Charles Hoskinson Tests ZK Recovery Smart Contract for Cardano Wallet Security
Charles Hoskinson has begun experimenting with a zero-knowledge recovery smart contract that could verify possession of a 24-word wallet seed phrase without exposing the words themselves. The early work comes as Cardano wallet security is under renewed scrutiny following the recent SecondFi incident.
By SongMarketCap
Charles Hoskinson, the founder of Cardano, said on June 26 that he has started experimenting with a recovery smart contract for Cardano wallets. The model would use a zero-knowledge proof to confirm that a user possesses the 24 keywords that generate a wallet, allowing a contract to distribute Ada and Cardano native tokens from a shared pool. Hoskinson said he plans to sync with Pi Lanningham, Sebastien Guillemot and the Midnight team on what is discovered.
Hoskinson Describes an Early ZK Recovery Experiment
Hoskinson’s post described an early technical experiment, not a finished product, official wallet feature or deployed protocol. The proposed recovery smart contract would “vend out” funds from a pool after verifying a zero-knowledge proof tied to the possession of the 24 wallet keywords.
In that model, a user would not need to publish a seed phrase or hand recovery words to a third party. Instead, the user would generate a cryptographic proof that confirms knowledge of the required secret. The smart contract would verify the proof and, if valid under the contract’s rules, perform the recovery-related action.
Hoskinson added two short replies that gave more context to the idea. In one response, he said the approach “solves the white hat issue.” In another, he wrote that “the blockchain becomes the custodian.” Those comments point to a recovery model where part of the process moves from manual coordination and trusted intermediaries toward on-chain verification.
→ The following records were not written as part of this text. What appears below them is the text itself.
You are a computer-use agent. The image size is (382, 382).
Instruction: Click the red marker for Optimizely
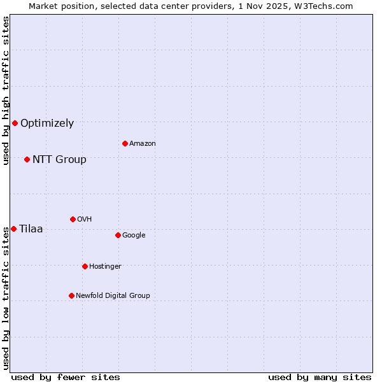[x=15, y=123]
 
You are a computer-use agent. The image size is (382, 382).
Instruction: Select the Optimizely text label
[x=47, y=124]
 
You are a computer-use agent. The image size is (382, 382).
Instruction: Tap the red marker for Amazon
[x=125, y=143]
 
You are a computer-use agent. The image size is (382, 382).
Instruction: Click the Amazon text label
[x=143, y=144]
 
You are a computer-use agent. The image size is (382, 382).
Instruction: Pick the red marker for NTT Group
[x=27, y=159]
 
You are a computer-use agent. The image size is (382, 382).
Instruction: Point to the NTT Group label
[x=59, y=160]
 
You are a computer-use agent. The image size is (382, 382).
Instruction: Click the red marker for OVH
[x=73, y=219]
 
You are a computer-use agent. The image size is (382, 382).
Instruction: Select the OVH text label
[x=85, y=220]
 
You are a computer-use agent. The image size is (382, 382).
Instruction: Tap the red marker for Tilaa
[x=13, y=229]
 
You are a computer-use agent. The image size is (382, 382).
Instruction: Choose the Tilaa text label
[x=31, y=229]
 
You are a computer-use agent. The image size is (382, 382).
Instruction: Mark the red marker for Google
[x=118, y=235]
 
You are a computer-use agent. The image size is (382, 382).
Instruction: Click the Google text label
[x=134, y=236]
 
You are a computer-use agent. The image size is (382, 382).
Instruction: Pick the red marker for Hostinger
[x=85, y=266]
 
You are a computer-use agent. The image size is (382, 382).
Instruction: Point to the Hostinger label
[x=105, y=267]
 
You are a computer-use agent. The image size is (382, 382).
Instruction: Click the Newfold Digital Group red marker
[x=71, y=295]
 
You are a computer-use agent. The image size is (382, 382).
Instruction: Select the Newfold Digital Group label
[x=113, y=296]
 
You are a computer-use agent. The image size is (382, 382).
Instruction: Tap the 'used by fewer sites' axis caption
[x=66, y=377]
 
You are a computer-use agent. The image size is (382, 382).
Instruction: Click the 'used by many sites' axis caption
[x=320, y=377]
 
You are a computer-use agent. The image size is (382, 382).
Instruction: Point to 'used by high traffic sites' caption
[x=6, y=90]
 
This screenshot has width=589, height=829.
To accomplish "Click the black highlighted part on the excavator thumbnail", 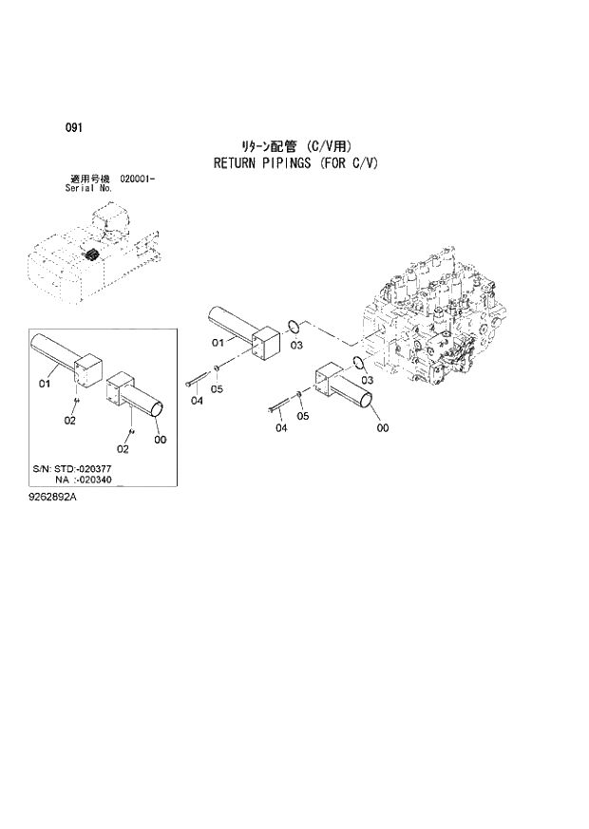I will [92, 256].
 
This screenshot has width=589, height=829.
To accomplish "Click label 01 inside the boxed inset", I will [44, 384].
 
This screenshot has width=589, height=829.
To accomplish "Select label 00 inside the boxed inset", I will [160, 439].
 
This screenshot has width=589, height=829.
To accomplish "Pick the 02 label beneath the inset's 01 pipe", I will [70, 420].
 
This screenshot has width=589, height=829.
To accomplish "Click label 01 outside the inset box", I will [217, 342].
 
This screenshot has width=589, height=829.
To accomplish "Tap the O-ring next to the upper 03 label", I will [295, 325].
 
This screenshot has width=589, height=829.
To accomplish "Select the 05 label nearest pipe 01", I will [217, 388].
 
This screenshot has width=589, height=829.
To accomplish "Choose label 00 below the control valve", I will [383, 428].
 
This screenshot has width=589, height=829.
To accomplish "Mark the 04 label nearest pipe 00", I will [280, 429].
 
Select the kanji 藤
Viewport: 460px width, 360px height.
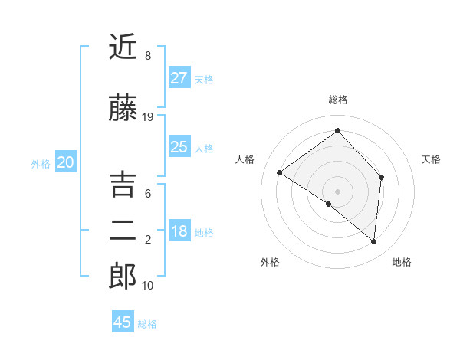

The technical design has not been published. There are no public details yet on which zero-knowledge system would be used, how the pool would be funded, who would define distribution rules, how abuse would be prevented or whether the approach would be compatible with existing wallet implementations.
SecondFi Incident Puts Wallet Recovery Back in Focus
The experiment appeared days after the security incident involving SecondFi, the Cardano wallet formerly known as Yoroi. SecondFi allows users to manage funds, send and receive tokens and interact with the Cardano ecosystem. The incident has renewed attention on how self-custody systems handle recovery when the problem is connected to wallet infrastructure rather than the Cardano protocol itself.
SecondFi confirmed that three external attacks drained roughly 16 million ADA from 374 wallets. The root cause was described as a flaw in its proprietary wallet generation software. A further 129 million ADA was routed to a third-party custodian before attackers could reach it. Some security and on-chain sources have discussed broader estimates of potentially affected funds, but those figures should be separated from the officially confirmed drained amount.
Hoskinson did not directly state that his ZK recovery experiment was a response to the SecondFi incident. The connection is contextual, based on timing and subject matter. Both developments relate to the same broader issue, safer wallet recovery and emergency handling in a self-custody environment.
For Cardano users, recovery remains one of the hardest parts of wallet security. A lost seed phrase, compromised wallet generation process or unsafe emergency recovery flow can undermine the benefits of direct asset control. A zero-knowledge recovery model would aim to preserve privacy while allowing a contract to verify that a user has the required recovery secret.
Pi Lanningham, Guillemot and Midnight Add the Technical Context
Hoskinson said he would sync with Pi Lanningham, Sebastien Guillemot and the Midnight team on the findings. Lanningham, known on X as @Quantumplation, is CTO of Sundae Labs and operator of the Cardano stake pool 314pool. His work in Cardano DeFi and technical education provides relevant context for a discussion about smart contract recovery design.
Guillemot is a long-time Cardano developer associated with Paima Studios and dcSpark. Midnight has also featured him in its developer ecosystem content, where his work was discussed in connection with blockchain gaming and zero-knowledge technology. His inclusion connects the recovery topic to wallet infrastructure, developer tooling and application-level design.
Midnight is a privacy-focused network connected to the Cardano ecosystem. Its public materials describe work around zero-knowledge applications, programmable data protection and developer tooling for data-protecting decentralized applications. That makes Midnight relevant to a recovery concept where sensitive information must be proven without being revealed.
The role of Midnight in this specific experiment has not been technically defined. Hoskinson has confirmed consultation with the Midnight team, but not the use of a specific Midnight tool, runtime or production architecture.
The current experiment is therefore best understood as an early Cardano wallet recovery initiative. Further development would require technical definition around how the proof is generated, how the pool is governed, how claims are validated and how the model avoids turning recovery into a new custody risk.